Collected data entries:
____

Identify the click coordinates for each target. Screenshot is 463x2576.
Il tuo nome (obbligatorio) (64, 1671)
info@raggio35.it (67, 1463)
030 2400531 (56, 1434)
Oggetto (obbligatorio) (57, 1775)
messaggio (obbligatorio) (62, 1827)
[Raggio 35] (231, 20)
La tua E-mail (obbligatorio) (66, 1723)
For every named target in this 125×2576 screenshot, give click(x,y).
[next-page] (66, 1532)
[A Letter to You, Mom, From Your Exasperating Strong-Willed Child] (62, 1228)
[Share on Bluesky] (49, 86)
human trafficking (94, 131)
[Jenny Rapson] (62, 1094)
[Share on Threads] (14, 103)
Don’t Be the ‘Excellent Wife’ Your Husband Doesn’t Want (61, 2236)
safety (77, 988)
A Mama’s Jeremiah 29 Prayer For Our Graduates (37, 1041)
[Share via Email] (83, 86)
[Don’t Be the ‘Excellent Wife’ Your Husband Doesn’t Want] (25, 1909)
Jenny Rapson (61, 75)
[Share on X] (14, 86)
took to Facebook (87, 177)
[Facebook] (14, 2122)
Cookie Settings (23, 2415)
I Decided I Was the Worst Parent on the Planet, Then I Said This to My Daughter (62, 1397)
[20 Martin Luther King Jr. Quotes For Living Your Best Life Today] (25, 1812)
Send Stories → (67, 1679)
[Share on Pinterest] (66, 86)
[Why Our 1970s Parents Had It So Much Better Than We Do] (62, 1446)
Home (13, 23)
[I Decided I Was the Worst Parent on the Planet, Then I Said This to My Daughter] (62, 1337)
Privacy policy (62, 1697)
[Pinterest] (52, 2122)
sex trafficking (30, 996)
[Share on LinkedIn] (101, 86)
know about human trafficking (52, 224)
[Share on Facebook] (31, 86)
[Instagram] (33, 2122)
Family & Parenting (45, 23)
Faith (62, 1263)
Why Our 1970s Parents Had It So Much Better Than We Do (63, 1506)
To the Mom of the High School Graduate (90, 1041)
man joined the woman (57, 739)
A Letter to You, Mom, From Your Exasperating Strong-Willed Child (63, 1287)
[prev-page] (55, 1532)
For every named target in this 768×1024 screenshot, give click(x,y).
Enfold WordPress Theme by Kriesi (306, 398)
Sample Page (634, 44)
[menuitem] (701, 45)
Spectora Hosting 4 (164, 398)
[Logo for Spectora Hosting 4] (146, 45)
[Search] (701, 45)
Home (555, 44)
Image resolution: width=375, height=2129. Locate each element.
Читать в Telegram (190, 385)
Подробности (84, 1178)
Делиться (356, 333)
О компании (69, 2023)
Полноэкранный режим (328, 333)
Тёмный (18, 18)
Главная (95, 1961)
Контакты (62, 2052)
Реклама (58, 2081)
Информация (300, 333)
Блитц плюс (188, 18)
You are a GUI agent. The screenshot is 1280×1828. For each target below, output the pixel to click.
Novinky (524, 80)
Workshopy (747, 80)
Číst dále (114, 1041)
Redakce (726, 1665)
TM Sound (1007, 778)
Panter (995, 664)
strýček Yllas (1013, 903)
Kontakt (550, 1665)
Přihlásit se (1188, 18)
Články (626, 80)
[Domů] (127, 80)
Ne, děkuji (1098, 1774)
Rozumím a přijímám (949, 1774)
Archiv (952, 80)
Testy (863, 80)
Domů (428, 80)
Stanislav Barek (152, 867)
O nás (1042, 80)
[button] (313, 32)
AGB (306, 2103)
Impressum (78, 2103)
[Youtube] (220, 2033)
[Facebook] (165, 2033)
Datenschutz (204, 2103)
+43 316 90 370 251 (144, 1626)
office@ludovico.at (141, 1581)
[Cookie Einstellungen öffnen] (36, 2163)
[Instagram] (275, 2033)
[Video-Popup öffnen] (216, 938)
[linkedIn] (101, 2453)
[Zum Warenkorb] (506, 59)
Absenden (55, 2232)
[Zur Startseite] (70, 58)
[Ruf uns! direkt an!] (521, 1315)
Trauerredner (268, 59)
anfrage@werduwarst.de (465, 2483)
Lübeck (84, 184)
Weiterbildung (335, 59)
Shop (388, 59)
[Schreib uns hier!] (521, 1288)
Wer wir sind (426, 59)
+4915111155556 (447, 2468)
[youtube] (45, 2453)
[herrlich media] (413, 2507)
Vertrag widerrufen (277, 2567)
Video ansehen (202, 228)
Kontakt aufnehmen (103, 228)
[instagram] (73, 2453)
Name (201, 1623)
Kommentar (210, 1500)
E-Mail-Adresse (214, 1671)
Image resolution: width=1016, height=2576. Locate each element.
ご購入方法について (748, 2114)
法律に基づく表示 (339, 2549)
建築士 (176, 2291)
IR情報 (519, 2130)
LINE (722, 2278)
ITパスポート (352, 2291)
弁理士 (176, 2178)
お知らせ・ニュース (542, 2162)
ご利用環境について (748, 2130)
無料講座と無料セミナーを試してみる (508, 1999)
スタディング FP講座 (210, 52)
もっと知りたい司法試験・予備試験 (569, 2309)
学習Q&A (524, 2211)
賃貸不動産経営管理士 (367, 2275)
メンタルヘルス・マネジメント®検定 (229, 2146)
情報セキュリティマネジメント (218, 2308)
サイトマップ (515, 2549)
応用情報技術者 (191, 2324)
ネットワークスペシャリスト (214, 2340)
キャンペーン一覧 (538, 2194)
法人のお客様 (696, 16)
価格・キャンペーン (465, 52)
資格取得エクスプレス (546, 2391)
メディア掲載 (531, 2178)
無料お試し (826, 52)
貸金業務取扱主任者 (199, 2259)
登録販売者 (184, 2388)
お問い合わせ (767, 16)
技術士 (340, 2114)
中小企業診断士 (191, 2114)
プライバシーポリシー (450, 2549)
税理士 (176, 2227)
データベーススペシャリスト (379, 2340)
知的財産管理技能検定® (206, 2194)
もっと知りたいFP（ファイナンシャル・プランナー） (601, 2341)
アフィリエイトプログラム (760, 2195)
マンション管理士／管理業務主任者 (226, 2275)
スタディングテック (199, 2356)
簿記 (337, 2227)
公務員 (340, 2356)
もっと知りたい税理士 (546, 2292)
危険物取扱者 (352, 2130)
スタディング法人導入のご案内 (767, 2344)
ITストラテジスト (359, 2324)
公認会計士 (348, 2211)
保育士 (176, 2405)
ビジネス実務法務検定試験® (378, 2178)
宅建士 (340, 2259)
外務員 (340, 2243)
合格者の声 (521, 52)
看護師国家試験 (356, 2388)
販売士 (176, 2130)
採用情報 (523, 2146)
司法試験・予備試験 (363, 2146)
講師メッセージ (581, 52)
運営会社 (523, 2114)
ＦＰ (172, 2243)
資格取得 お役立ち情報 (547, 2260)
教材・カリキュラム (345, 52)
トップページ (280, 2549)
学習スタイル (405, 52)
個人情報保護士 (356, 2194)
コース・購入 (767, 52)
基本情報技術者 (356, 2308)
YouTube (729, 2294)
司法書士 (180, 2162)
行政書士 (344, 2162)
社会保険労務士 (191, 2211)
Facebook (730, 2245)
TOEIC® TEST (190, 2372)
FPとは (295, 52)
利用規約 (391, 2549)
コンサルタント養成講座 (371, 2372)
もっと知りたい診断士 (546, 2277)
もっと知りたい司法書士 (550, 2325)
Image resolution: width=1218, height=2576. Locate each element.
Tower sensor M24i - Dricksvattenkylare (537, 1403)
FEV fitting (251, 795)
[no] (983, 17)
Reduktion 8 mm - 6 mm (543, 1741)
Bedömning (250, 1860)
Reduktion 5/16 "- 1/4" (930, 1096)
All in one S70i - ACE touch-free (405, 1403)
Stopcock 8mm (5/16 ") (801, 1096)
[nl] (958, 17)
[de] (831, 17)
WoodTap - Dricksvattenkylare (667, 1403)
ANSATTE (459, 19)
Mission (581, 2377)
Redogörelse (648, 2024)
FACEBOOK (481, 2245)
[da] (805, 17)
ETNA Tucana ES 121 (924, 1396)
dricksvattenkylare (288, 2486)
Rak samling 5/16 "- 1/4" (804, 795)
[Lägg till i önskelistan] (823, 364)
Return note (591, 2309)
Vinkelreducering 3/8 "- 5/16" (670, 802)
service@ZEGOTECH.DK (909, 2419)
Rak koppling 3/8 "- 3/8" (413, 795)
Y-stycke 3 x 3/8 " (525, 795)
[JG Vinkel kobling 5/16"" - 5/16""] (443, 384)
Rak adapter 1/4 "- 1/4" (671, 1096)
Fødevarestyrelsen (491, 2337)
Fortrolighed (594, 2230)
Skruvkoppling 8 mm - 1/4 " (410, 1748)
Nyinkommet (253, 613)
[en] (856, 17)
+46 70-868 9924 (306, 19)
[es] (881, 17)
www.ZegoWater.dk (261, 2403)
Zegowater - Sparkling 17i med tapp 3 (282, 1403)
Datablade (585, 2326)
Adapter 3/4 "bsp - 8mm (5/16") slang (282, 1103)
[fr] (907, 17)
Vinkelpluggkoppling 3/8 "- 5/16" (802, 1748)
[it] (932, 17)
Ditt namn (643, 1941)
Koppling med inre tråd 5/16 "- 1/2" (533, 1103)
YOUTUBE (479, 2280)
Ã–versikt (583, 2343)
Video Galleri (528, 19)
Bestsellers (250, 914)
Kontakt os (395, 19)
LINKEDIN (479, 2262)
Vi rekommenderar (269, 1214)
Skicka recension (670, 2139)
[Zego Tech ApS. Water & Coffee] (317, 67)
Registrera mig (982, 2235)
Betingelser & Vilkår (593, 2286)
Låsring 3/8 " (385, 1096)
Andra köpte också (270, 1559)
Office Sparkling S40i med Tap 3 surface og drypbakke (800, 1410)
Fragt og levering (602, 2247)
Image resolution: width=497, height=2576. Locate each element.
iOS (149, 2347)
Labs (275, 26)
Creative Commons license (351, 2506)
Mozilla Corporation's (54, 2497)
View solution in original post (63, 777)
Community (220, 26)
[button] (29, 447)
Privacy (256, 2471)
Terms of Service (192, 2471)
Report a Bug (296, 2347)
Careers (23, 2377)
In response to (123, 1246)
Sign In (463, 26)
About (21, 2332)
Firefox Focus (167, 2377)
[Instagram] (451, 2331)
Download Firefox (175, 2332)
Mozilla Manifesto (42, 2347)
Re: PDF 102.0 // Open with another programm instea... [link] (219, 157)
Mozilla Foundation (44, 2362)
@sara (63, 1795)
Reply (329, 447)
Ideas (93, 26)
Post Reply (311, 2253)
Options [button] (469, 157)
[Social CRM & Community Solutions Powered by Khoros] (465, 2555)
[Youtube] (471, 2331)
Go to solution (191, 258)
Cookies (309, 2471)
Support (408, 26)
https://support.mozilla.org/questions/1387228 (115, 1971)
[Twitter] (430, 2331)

____

TASK GOAL:
All lines in the data above from the one with "資格取得エクスプレス (546, 2391)" through the one with "行政書士 (344, 2162)" must be repeated exactly, and no others.

ANSWER BOX:
資格取得エクスプレス (546, 2391)
メディア掲載 (531, 2178)
無料お試し (826, 52)
貸金業務取扱主任者 (199, 2259)
登録販売者 (184, 2388)
お問い合わせ (767, 16)
技術士 (340, 2114)
中小企業診断士 (191, 2114)
プライバシーポリシー (450, 2549)
税理士 (176, 2227)
データベーススペシャリスト (379, 2340)
知的財産管理技能検定® (206, 2194)
もっと知りたいFP（ファイナンシャル・プランナー） (601, 2341)
アフィリエイトプログラム (760, 2195)
マンション管理士／管理業務主任者 (226, 2275)
スタディングテック (199, 2356)
簿記 (337, 2227)
公務員 (340, 2356)
もっと知りたい税理士 (546, 2292)
危険物取扱者 (352, 2130)
スタディング法人導入のご案内 (767, 2344)
ITストラテジスト (359, 2324)
公認会計士 (348, 2211)
保育士 (176, 2405)
ビジネス実務法務検定試験® (378, 2178)
宅建士 (340, 2259)
外務員 (340, 2243)
合格者の声 (521, 52)
看護師国家試験 (356, 2388)
販売士 (176, 2130)
採用情報 (523, 2146)
司法試験・予備試験 (363, 2146)
講師メッセージ (581, 52)
運営会社 (523, 2114)
ＦＰ (172, 2243)
資格取得 お役立ち情報 (547, 2260)
教材・カリキュラム (345, 52)
トップページ (280, 2549)
学習スタイル (405, 52)
個人情報保護士 (356, 2194)
コース・購入 (767, 52)
基本情報技術者 (356, 2308)
YouTube (729, 2294)
司法書士 (180, 2162)
行政書士 (344, 2162)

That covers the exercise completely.